Supplied information:
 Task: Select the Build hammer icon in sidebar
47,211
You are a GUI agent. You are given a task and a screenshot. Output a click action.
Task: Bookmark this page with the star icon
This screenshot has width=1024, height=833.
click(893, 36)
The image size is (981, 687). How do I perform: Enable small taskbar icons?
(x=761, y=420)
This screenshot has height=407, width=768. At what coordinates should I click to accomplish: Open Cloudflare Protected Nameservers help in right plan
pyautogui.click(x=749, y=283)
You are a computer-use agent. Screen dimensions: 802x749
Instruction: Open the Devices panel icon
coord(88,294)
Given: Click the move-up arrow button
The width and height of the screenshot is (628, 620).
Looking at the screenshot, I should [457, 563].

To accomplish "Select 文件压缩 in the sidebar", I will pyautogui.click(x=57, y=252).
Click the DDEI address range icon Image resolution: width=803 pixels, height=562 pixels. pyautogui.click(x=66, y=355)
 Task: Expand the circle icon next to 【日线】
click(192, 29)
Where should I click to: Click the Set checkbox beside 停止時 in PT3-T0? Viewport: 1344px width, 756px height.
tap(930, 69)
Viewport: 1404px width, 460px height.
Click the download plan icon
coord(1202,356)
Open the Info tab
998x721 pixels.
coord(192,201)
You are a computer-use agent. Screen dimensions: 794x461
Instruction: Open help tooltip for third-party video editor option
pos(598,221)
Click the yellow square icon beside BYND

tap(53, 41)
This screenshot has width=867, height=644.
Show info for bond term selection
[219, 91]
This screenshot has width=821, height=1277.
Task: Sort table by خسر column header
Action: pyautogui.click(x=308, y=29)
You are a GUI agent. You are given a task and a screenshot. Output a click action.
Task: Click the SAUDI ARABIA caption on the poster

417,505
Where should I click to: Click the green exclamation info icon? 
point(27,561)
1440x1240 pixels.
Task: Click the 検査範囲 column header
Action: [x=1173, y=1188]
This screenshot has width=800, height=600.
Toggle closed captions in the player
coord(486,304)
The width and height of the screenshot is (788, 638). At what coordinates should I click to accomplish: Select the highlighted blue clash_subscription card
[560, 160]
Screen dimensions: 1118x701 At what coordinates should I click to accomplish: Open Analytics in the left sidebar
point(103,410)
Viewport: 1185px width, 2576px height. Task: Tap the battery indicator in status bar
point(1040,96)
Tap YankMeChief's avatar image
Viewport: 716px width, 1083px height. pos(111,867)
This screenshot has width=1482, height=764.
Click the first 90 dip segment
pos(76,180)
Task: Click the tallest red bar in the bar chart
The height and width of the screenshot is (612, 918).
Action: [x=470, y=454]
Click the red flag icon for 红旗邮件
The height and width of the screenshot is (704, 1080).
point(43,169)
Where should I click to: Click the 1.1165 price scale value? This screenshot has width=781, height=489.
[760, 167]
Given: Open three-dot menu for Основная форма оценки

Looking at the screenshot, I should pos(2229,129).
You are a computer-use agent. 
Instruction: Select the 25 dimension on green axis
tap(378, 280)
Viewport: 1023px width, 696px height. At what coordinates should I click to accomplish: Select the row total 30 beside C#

What is expected:
Would you please copy exactly the part of the entries above that begins at the line containing "You are a computer-use agent. Screen dimensions: 802x749" and ends at the line containing "You are a computer-use agent. Screen dimensions: 794x461", both lines included?

Answer to this problem:
You are a computer-use agent. Screen dimensions: 802x749
Instruction: Open the Devices panel icon
coord(88,294)
Given: Click the move-up arrow button
The width and height of the screenshot is (628, 620).
Looking at the screenshot, I should [457, 563].

To accomplish "Select 文件压缩 in the sidebar", I will pyautogui.click(x=57, y=252).
Click the DDEI address range icon Image resolution: width=803 pixels, height=562 pixels. pyautogui.click(x=66, y=355)
 Task: Expand the circle icon next to 【日线】
click(192, 29)
Where should I click to: Click the Set checkbox beside 停止時 in PT3-T0? Viewport: 1344px width, 756px height.
tap(930, 69)
Viewport: 1404px width, 460px height.
Click the download plan icon
coord(1202,356)
Open the Info tab
998x721 pixels.
coord(192,201)
You are a computer-use agent. Screen dimensions: 794x461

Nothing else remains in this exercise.